→ **TASK BRIEF**
Copy every record exactly. Nothing may be skipped.

→ **DATASET RECORDS**

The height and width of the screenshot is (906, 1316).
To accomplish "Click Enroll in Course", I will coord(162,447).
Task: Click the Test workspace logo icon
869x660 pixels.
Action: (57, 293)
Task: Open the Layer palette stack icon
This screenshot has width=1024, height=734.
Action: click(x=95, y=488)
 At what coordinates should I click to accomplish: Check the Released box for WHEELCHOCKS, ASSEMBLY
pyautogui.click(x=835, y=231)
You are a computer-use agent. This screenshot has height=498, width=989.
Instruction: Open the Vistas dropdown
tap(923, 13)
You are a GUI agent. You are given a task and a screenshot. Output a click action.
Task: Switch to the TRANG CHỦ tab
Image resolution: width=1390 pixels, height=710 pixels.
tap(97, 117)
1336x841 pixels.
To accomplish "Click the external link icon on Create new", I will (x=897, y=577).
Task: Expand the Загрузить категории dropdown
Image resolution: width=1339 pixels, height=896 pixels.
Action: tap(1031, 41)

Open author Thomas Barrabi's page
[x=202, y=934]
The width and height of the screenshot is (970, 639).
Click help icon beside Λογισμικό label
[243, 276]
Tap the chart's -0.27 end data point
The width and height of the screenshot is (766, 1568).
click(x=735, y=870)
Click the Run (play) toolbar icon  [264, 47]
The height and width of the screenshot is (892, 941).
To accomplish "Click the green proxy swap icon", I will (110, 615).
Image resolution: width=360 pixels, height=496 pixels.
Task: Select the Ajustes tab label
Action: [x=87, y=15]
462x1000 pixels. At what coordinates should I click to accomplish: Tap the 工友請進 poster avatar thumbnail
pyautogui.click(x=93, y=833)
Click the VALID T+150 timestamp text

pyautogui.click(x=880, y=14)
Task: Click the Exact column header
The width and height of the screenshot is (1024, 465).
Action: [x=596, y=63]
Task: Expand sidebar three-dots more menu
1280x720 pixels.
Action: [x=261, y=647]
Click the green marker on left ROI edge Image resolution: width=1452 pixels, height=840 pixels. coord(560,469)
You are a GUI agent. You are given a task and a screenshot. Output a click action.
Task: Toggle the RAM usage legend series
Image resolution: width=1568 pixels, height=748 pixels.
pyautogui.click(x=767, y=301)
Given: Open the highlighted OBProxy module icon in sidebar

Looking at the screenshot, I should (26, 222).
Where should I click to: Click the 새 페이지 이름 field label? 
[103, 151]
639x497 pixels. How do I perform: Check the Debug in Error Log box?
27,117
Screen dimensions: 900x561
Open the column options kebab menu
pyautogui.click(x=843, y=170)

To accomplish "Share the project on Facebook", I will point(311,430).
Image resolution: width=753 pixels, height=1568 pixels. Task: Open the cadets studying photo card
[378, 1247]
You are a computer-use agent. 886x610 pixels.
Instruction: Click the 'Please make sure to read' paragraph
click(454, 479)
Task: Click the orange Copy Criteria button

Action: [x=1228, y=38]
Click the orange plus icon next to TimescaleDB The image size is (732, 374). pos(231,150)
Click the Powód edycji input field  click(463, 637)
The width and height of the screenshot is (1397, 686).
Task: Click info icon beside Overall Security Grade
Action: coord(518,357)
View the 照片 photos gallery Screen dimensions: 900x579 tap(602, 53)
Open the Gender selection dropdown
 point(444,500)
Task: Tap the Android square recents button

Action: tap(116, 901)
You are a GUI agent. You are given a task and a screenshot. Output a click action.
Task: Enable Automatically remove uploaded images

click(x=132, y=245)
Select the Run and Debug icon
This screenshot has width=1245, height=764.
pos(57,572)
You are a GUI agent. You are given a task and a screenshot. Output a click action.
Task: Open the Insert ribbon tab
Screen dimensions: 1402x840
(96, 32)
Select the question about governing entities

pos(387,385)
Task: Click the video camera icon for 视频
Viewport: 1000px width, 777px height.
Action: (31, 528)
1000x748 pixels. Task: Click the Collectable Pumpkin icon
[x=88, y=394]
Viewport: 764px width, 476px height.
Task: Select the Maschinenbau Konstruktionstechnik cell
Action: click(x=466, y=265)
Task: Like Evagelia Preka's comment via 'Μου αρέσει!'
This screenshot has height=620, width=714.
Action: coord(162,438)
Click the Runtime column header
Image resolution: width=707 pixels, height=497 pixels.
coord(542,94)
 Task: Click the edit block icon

→ **COMPLETED EXERCISE**
The height and width of the screenshot is (906, 1316).
To accomplish "Click Enroll in Course", I will coord(162,447).
Task: Click the Test workspace logo icon
869x660 pixels.
Action: (57, 293)
Task: Open the Layer palette stack icon
This screenshot has width=1024, height=734.
Action: click(x=95, y=488)
 At what coordinates should I click to accomplish: Check the Released box for WHEELCHOCKS, ASSEMBLY
pyautogui.click(x=835, y=231)
You are a computer-use agent. This screenshot has height=498, width=989.
Instruction: Open the Vistas dropdown
tap(923, 13)
You are a GUI agent. You are given a task and a screenshot. Output a click action.
Task: Switch to the TRANG CHỦ tab
Image resolution: width=1390 pixels, height=710 pixels.
tap(97, 117)
1336x841 pixels.
To accomplish "Click the external link icon on Create new", I will (x=897, y=577).
Task: Expand the Загрузить категории dropdown
Image resolution: width=1339 pixels, height=896 pixels.
Action: tap(1031, 41)

Open author Thomas Barrabi's page
[x=202, y=934]
The width and height of the screenshot is (970, 639).
Click help icon beside Λογισμικό label
[243, 276]
Tap the chart's -0.27 end data point
The width and height of the screenshot is (766, 1568).
click(x=735, y=870)
Click the Run (play) toolbar icon  [264, 47]
The height and width of the screenshot is (892, 941).
To accomplish "Click the green proxy swap icon", I will (110, 615).
Image resolution: width=360 pixels, height=496 pixels.
Task: Select the Ajustes tab label
Action: [x=87, y=15]
462x1000 pixels. At what coordinates should I click to accomplish: Tap the 工友請進 poster avatar thumbnail
pyautogui.click(x=93, y=833)
Click the VALID T+150 timestamp text

pyautogui.click(x=880, y=14)
Task: Click the Exact column header
The width and height of the screenshot is (1024, 465).
Action: [x=596, y=63]
Task: Expand sidebar three-dots more menu
1280x720 pixels.
Action: [x=261, y=647]
Click the green marker on left ROI edge Image resolution: width=1452 pixels, height=840 pixels. coord(560,469)
You are a GUI agent. You are given a task and a screenshot. Output a click action.
Task: Toggle the RAM usage legend series
Image resolution: width=1568 pixels, height=748 pixels.
pyautogui.click(x=767, y=301)
Given: Open the highlighted OBProxy module icon in sidebar

Looking at the screenshot, I should (26, 222).
Where should I click to: Click the 새 페이지 이름 field label? 
[103, 151]
639x497 pixels. How do I perform: Check the Debug in Error Log box?
27,117
Screen dimensions: 900x561
Open the column options kebab menu
pyautogui.click(x=843, y=170)

To accomplish "Share the project on Facebook", I will point(311,430).
Image resolution: width=753 pixels, height=1568 pixels. Task: Open the cadets studying photo card
[378, 1247]
You are a computer-use agent. 886x610 pixels.
Instruction: Click the 'Please make sure to read' paragraph
click(454, 479)
Task: Click the orange Copy Criteria button

Action: [x=1228, y=38]
Click the orange plus icon next to TimescaleDB The image size is (732, 374). pos(231,150)
Click the Powód edycji input field  click(463, 637)
The width and height of the screenshot is (1397, 686).
Task: Click info icon beside Overall Security Grade
Action: coord(518,357)
View the 照片 photos gallery Screen dimensions: 900x579 tap(602, 53)
Open the Gender selection dropdown
 point(444,500)
Task: Tap the Android square recents button

Action: tap(116, 901)
You are a GUI agent. You are given a task and a screenshot. Output a click action.
Task: Enable Automatically remove uploaded images

click(x=132, y=245)
Select the Run and Debug icon
This screenshot has width=1245, height=764.
pos(57,572)
You are a GUI agent. You are given a task and a screenshot. Output a click action.
Task: Open the Insert ribbon tab
Screen dimensions: 1402x840
(96, 32)
Select the question about governing entities

pos(387,385)
Task: Click the video camera icon for 视频
Viewport: 1000px width, 777px height.
Action: (31, 528)
1000x748 pixels. Task: Click the Collectable Pumpkin icon
[x=88, y=394]
Viewport: 764px width, 476px height.
Task: Select the Maschinenbau Konstruktionstechnik cell
Action: click(x=466, y=265)
Task: Like Evagelia Preka's comment via 'Μου αρέσει!'
This screenshot has height=620, width=714.
Action: coord(162,438)
Click the Runtime column header
Image resolution: width=707 pixels, height=497 pixels.
coord(542,94)
 Task: Click the edit block icon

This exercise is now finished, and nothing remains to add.